Dr. Garfein questions the motivation of plastic surgeons offering such procedures. The specialty has been hit hard by a drop in business during the recession. “When you look at the economics, you know that if a plastic surgeon owns his own operating room, it's [financially] better for him to do the surgery there,” Dr. Garfein says. “You have to ask, 'Why is this being done?' If there's a trend like this, it should be because patients are demanding it. Plastic surgeons shouldn't be driving a trend to get patients out of hospitals.” "
As someone with an interest in office based surgery, I found Dr. Garfein's comments kind of puzzling. Our office is equipped with a large hospital-grade operating room and is accredited for surgery by one of the same groups that reviews hospital and free-standing ambulatory surgery centers (ASC). We routinely do operations significantly longer and more difficult then breast cancer surgery (which is neither particularly long or difficult in most instances) at 1/2 the cost of the hospital with an infection rate close to 0% (our's is actually zero for over the 2 1/2 years we've been up and running). While there's a selection bias in outpatient surgery candidates towards younger, healthier patients there are many,many breast cancer procedures (both tumor removal and reconstruction procedures) we could absolutely do safely if we choose to.
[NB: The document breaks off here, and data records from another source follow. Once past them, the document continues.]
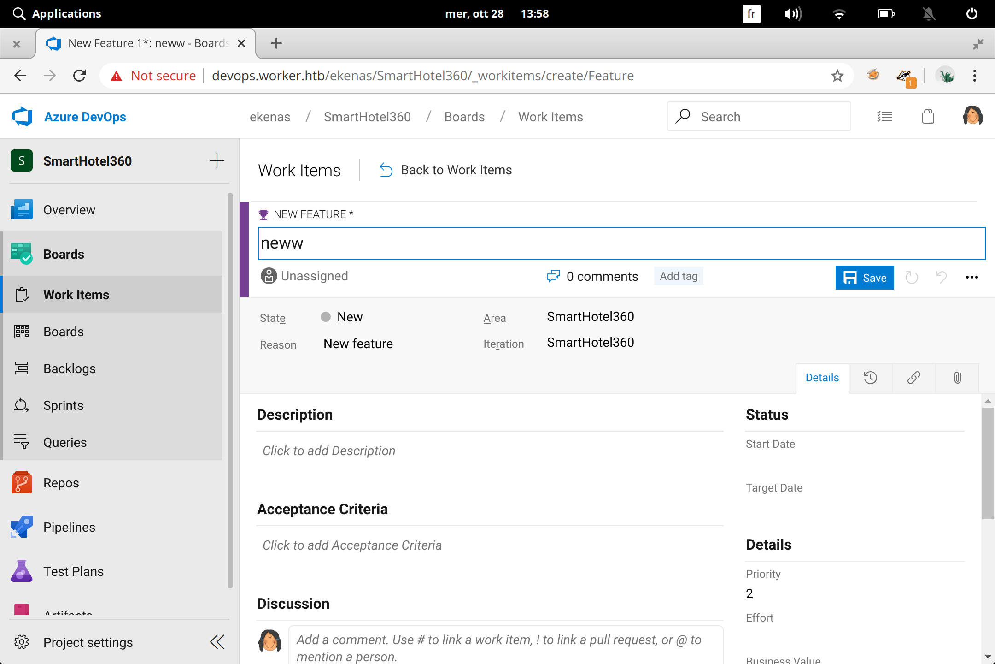Screen dimensions: 995x664
Task: Open the work list icon in header
Action: pyautogui.click(x=884, y=117)
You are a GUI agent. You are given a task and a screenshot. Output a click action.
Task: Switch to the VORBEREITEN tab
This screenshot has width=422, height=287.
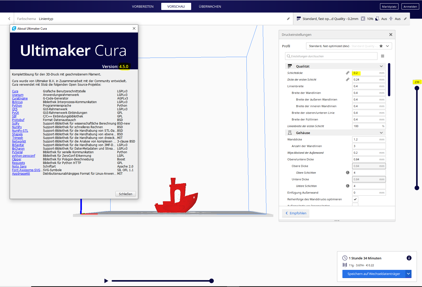point(143,6)
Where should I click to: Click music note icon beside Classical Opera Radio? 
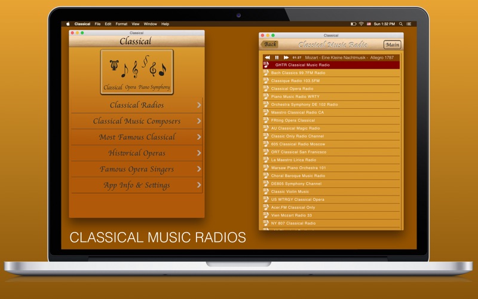coord(266,89)
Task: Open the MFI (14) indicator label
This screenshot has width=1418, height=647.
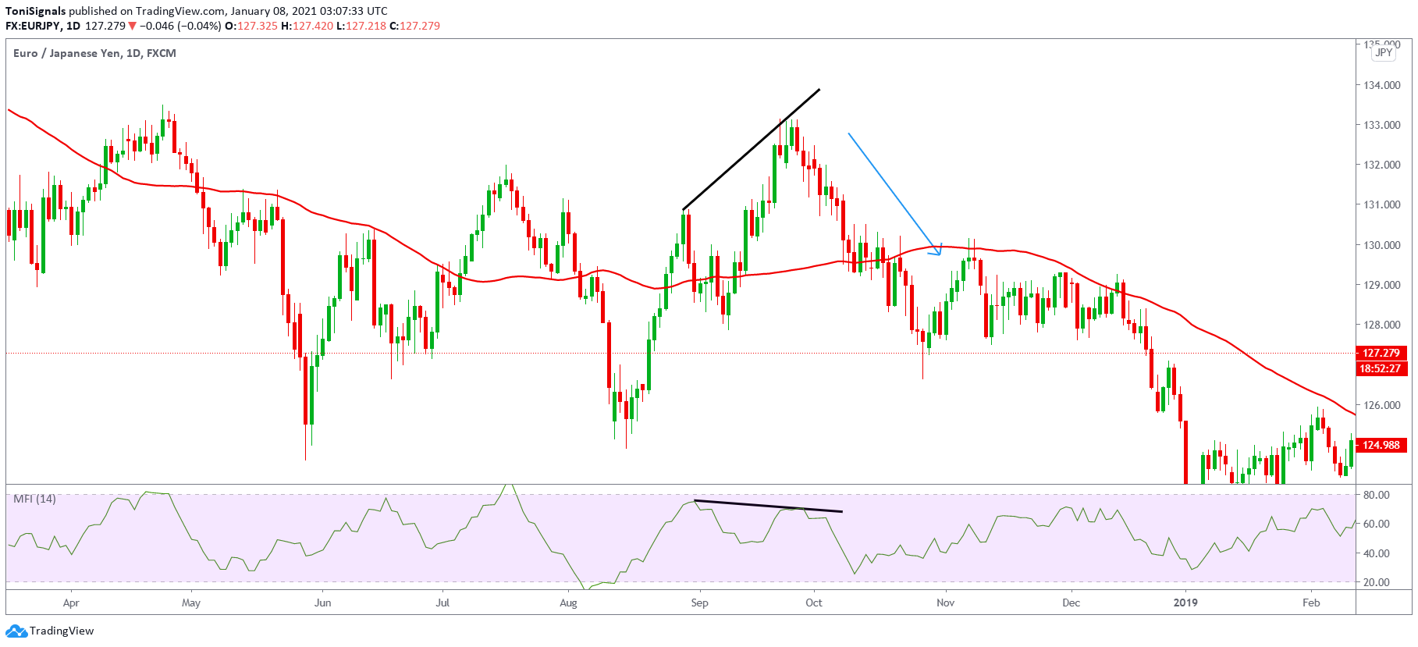Action: tap(34, 499)
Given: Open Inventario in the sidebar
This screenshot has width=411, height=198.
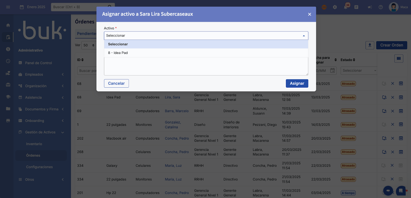Looking at the screenshot, I should [x=34, y=144].
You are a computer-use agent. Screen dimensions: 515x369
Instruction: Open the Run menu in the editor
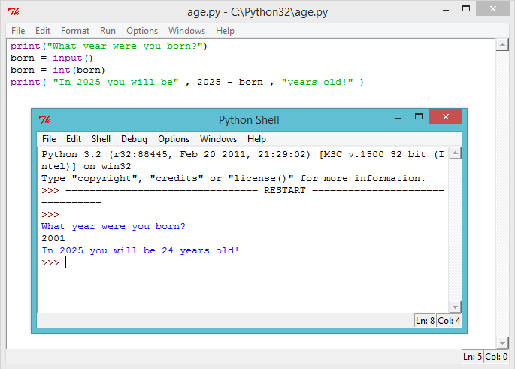[x=108, y=31]
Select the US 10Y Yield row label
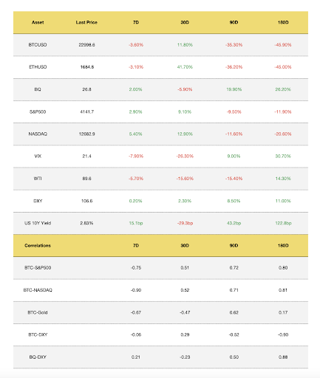The height and width of the screenshot is (378, 320). click(x=38, y=223)
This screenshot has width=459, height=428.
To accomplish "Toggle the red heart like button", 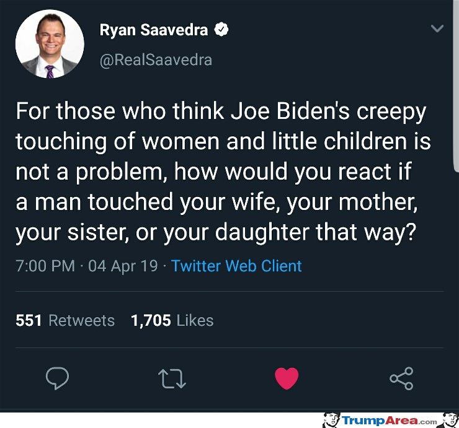I will 287,378.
The big hold up here in Alabama is the dysfunctional Certificate of Need (CON) process and the reluctance of insurance carriers to upset the hospitals (who would lose some cases). State's with CON's are essentially franchise cartels that try and protect their exclusivity of where surgery can be performed. Predictably, CON states become a political quagmire of competing hospital systems suing each other to prevent the other from outmaneuvering their business model. In Birmingham we currently have 4 hospital systems in court trying to prevent the state CON board from either allowing a hospital to move from one area to another in town (see here) or building new hospitals in attractive demographic areas where none exists nearby. As a direct result of the CON fights here, we actually have a former Democratic golden boy and governor, Don Sielgelman, sitting in federal prison for taking bribes to appoint a requested person to the CON board (that's a post for another day).
In an era where we're pinching pennies to come up with cheaper ways to deliver care, it's mind boggling to dismiss a simple (and safe) way to do many procedures. I take issue with Dr. Garfein's suggestion that it's a financial incentive on the surgeon's part as if you actually expense running an office OR like an accountant would, it's likely a break even proposition (at best) with better paying insurance companies and likely in the red for Medicare and other low-paying insurers. While it's certainly helpful to 1) my efficiency and 2) the patient's experience (as they much prefer the office to the hospital), the main beneficiary in all that is the system which is likely to see equal or better outcomes at reduced cost. What's not to like?